ACTION ITEM »
Retype every entry below without any change.

━━━━━━━━

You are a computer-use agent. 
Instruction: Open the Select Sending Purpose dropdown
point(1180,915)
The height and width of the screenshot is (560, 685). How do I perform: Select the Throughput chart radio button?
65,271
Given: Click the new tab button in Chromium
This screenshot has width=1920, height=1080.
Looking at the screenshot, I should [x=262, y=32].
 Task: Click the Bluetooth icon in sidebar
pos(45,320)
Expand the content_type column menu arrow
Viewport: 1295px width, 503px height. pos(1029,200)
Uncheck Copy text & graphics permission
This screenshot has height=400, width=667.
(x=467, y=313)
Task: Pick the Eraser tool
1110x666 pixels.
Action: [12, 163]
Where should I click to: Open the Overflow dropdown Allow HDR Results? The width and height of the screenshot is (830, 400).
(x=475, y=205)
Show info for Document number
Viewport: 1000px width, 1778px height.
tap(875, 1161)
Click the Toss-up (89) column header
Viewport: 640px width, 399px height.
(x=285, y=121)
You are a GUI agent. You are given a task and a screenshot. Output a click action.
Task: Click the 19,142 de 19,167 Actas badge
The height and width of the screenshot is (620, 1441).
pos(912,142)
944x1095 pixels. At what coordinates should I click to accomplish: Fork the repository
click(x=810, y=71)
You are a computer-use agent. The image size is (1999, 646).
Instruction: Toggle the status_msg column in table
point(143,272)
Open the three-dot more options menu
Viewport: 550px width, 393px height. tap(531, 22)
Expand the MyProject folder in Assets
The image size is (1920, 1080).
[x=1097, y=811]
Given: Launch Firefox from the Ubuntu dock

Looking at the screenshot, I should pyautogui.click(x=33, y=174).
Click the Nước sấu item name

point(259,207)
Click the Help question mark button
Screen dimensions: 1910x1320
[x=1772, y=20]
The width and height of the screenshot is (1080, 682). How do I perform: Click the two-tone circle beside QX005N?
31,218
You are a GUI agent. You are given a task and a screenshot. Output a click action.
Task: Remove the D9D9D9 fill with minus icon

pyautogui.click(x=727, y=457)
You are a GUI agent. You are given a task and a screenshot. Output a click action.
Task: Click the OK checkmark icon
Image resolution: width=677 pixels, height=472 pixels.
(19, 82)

━━━━━━━━

RESPONSE BELOW »
You are a computer-use agent. 
Instruction: Open the Select Sending Purpose dropdown
point(1180,915)
The height and width of the screenshot is (560, 685). How do I perform: Select the Throughput chart radio button?
65,271
Given: Click the new tab button in Chromium
This screenshot has width=1920, height=1080.
Looking at the screenshot, I should [x=262, y=32].
 Task: Click the Bluetooth icon in sidebar
pos(45,320)
Expand the content_type column menu arrow
Viewport: 1295px width, 503px height. pos(1029,200)
Uncheck Copy text & graphics permission
This screenshot has height=400, width=667.
(x=467, y=313)
Task: Pick the Eraser tool
1110x666 pixels.
Action: [12, 163]
Where should I click to: Open the Overflow dropdown Allow HDR Results? The width and height of the screenshot is (830, 400).
(x=475, y=205)
Show info for Document number
Viewport: 1000px width, 1778px height.
tap(875, 1161)
Click the Toss-up (89) column header
Viewport: 640px width, 399px height.
(x=285, y=121)
You are a GUI agent. You are given a task and a screenshot. Output a click action.
Task: Click the 19,142 de 19,167 Actas badge
The height and width of the screenshot is (620, 1441).
pos(912,142)
944x1095 pixels. At what coordinates should I click to accomplish: Fork the repository
click(x=810, y=71)
You are a computer-use agent. The image size is (1999, 646).
Instruction: Toggle the status_msg column in table
point(143,272)
Open the three-dot more options menu
Viewport: 550px width, 393px height. tap(531, 22)
Expand the MyProject folder in Assets
The image size is (1920, 1080).
[x=1097, y=811]
Given: Launch Firefox from the Ubuntu dock

Looking at the screenshot, I should pyautogui.click(x=33, y=174).
Click the Nước sấu item name

point(259,207)
Click the Help question mark button
Screen dimensions: 1910x1320
[x=1772, y=20]
The width and height of the screenshot is (1080, 682). How do I perform: Click the two-tone circle beside QX005N?
31,218
You are a GUI agent. You are given a task and a screenshot. Output a click action.
Task: Remove the D9D9D9 fill with minus icon

pyautogui.click(x=727, y=457)
You are a GUI agent. You are given a task and a screenshot. Output a click action.
Task: Click the OK checkmark icon
Image resolution: width=677 pixels, height=472 pixels.
(19, 82)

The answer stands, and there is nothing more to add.